Recorded data:
______________________________

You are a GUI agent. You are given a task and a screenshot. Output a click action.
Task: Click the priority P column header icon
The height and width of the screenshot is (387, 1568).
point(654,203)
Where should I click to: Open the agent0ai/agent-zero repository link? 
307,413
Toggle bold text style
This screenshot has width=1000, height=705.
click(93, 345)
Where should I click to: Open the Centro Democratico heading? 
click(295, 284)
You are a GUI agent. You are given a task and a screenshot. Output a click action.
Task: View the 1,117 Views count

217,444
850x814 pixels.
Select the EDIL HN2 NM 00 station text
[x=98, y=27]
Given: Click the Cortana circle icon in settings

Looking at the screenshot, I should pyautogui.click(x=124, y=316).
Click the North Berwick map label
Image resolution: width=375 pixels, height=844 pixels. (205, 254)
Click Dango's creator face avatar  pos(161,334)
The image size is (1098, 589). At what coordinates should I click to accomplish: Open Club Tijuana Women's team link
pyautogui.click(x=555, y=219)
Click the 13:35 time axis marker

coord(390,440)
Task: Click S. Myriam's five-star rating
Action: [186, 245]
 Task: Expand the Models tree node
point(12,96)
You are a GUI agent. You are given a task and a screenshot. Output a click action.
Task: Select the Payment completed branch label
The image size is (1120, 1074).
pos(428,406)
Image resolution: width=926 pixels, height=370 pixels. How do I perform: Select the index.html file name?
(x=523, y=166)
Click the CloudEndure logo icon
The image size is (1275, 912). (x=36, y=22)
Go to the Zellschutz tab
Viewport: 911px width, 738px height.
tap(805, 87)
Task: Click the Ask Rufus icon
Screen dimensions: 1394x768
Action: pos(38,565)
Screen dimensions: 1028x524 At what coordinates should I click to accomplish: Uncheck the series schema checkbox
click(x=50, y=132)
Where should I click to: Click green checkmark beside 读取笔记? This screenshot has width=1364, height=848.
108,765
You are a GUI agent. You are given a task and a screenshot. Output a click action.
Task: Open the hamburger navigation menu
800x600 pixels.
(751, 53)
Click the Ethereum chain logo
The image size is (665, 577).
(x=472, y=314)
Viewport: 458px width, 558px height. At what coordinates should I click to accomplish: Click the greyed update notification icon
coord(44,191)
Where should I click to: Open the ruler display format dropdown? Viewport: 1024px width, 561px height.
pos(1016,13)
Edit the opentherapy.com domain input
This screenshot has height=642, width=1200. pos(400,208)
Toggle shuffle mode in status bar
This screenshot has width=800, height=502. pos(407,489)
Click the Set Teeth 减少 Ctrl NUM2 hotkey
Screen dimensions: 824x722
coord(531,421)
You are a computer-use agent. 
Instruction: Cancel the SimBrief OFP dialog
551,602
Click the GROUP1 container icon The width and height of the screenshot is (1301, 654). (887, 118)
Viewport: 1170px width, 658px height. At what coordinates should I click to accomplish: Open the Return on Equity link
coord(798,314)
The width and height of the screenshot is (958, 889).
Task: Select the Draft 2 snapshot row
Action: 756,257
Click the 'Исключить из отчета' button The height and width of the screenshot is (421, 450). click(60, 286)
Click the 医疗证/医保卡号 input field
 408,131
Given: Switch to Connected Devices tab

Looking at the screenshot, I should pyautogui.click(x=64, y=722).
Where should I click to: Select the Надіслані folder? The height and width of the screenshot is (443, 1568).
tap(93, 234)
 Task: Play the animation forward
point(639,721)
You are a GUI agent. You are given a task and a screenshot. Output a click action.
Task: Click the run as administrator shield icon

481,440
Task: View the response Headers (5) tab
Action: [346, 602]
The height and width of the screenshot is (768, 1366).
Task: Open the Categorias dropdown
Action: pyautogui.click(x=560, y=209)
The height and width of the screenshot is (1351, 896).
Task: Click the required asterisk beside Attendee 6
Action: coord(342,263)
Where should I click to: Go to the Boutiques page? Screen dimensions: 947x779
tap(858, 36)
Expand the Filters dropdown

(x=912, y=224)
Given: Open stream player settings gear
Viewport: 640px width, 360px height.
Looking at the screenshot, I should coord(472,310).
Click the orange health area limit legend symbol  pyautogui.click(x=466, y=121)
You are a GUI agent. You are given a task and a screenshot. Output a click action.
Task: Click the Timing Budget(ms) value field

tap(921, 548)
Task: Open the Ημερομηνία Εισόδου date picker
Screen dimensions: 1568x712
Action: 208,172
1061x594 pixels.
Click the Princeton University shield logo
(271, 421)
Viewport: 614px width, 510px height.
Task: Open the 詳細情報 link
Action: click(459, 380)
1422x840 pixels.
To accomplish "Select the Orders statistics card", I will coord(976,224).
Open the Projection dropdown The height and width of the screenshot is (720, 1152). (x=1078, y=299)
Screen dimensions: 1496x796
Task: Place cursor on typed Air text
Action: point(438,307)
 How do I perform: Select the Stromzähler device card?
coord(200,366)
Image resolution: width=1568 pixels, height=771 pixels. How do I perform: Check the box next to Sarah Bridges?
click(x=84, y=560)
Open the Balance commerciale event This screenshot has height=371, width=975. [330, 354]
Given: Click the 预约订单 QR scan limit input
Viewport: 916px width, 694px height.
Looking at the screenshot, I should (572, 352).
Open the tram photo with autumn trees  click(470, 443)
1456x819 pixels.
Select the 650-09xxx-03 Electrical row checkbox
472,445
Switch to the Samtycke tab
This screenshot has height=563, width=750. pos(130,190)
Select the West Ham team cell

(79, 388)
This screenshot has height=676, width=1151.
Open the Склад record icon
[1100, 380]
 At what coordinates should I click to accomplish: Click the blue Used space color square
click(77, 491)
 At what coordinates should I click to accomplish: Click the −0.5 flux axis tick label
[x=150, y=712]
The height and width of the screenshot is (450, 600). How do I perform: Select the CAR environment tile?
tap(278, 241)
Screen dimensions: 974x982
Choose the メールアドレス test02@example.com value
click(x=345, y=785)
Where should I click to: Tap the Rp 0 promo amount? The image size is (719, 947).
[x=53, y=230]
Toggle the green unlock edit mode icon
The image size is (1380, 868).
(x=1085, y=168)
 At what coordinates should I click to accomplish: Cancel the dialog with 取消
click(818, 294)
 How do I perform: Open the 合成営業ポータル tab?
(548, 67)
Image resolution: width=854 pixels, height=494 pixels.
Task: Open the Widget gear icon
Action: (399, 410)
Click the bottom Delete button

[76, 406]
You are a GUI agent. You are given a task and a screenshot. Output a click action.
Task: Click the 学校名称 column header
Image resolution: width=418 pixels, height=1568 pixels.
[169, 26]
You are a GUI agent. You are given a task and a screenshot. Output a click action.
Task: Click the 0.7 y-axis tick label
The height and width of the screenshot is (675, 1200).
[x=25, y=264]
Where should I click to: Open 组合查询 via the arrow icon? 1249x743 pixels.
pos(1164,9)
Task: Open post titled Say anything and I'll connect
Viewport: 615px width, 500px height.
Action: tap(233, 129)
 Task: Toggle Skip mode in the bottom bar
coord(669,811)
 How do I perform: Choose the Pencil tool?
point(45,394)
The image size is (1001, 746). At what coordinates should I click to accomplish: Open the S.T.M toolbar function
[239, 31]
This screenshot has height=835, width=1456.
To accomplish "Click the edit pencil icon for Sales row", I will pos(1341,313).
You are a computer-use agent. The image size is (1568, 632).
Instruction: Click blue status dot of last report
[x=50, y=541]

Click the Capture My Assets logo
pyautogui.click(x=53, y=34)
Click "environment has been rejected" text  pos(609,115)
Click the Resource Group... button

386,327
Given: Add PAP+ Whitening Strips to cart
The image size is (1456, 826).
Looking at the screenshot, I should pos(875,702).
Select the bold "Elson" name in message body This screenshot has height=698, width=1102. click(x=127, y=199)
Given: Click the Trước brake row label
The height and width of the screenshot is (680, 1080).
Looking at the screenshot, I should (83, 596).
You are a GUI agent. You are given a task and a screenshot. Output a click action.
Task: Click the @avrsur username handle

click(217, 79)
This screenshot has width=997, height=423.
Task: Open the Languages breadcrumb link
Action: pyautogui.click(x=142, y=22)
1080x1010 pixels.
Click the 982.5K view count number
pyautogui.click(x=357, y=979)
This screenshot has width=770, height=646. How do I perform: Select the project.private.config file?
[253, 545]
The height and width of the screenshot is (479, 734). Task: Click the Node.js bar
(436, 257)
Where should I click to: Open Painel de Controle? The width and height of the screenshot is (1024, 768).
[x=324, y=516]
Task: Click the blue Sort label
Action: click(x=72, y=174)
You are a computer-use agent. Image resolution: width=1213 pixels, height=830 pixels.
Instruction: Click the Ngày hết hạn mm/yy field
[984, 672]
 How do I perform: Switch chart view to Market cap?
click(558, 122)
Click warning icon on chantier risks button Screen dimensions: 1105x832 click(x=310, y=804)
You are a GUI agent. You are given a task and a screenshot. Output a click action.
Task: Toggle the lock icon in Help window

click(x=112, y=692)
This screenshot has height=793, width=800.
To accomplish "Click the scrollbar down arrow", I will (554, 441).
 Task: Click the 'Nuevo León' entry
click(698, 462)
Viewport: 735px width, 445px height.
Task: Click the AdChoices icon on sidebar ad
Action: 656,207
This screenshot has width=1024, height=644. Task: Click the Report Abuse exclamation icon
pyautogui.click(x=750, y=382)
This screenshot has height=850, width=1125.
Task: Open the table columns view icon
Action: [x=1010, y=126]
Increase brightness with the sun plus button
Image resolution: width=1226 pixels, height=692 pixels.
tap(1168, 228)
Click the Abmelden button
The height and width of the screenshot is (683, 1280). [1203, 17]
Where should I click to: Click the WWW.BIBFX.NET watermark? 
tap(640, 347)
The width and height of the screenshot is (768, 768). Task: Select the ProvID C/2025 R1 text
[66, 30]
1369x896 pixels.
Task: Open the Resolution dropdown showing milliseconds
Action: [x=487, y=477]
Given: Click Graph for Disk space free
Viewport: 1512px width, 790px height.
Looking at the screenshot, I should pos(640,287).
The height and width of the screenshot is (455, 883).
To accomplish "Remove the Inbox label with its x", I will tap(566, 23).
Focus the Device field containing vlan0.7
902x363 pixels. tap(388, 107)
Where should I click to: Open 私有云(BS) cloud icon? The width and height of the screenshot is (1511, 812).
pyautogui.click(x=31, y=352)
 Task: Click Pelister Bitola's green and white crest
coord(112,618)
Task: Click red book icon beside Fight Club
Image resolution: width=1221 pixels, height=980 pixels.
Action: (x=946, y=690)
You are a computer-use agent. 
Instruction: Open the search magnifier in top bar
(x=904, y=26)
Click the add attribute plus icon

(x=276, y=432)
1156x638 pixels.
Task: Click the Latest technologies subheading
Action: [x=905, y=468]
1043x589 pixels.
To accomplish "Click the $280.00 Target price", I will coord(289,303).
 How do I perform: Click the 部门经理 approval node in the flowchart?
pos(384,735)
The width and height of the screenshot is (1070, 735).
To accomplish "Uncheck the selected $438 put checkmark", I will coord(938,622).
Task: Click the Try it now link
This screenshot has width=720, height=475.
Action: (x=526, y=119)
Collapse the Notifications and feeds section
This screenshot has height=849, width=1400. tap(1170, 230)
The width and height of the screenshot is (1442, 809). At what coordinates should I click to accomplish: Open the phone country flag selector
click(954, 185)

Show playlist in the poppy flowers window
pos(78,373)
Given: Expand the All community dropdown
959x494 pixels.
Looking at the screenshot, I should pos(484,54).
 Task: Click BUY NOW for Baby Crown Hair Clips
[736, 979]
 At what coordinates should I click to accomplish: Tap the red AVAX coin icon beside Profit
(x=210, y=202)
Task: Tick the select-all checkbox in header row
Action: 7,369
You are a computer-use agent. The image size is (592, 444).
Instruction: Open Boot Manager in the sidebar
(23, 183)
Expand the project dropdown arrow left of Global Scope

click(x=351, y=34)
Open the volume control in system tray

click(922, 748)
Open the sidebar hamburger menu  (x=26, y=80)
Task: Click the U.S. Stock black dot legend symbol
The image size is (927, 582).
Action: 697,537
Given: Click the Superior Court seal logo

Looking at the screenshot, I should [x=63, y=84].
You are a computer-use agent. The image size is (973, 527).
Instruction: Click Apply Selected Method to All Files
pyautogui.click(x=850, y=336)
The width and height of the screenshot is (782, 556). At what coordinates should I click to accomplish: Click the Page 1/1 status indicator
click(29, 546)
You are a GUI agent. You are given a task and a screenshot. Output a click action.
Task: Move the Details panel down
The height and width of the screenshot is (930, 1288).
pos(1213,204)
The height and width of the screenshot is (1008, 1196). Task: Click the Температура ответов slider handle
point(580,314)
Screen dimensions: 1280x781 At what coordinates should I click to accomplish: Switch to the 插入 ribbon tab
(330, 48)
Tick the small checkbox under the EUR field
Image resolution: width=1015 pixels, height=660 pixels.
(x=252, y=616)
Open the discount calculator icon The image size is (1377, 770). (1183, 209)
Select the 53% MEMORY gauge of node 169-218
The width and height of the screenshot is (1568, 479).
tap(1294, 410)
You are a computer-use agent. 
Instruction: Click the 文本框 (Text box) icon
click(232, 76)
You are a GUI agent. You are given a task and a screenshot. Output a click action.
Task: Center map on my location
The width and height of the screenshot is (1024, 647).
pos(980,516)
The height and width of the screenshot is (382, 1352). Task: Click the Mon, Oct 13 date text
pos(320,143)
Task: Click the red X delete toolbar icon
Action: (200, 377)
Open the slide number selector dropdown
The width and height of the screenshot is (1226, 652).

______________________________

◆ Task ◆
Among the entries above, the lines between the ones containing "Click the 982.5K view count number" and "This screenshot has height=793, width=800.", inclusive, are to be transcribed exactly. No other line is to be given.

◆ Solution to this task ◆
Click the 982.5K view count number
pyautogui.click(x=357, y=979)
This screenshot has width=770, height=646. How do I perform: Select the project.private.config file?
[253, 545]
The height and width of the screenshot is (479, 734). Task: Click the Node.js bar
(436, 257)
Where should I click to: Open Painel de Controle? The width and height of the screenshot is (1024, 768).
[x=324, y=516]
Task: Click the blue Sort label
Action: click(x=72, y=174)
You are a computer-use agent. Image resolution: width=1213 pixels, height=830 pixels.
Instruction: Click the Ngày hết hạn mm/yy field
[984, 672]
 How do I perform: Switch chart view to Market cap?
click(558, 122)
Click warning icon on chantier risks button Screen dimensions: 1105x832 click(x=310, y=804)
You are a GUI agent. You are given a task and a screenshot. Output a click action.
Task: Toggle the lock icon in Help window

click(x=112, y=692)
This screenshot has height=793, width=800.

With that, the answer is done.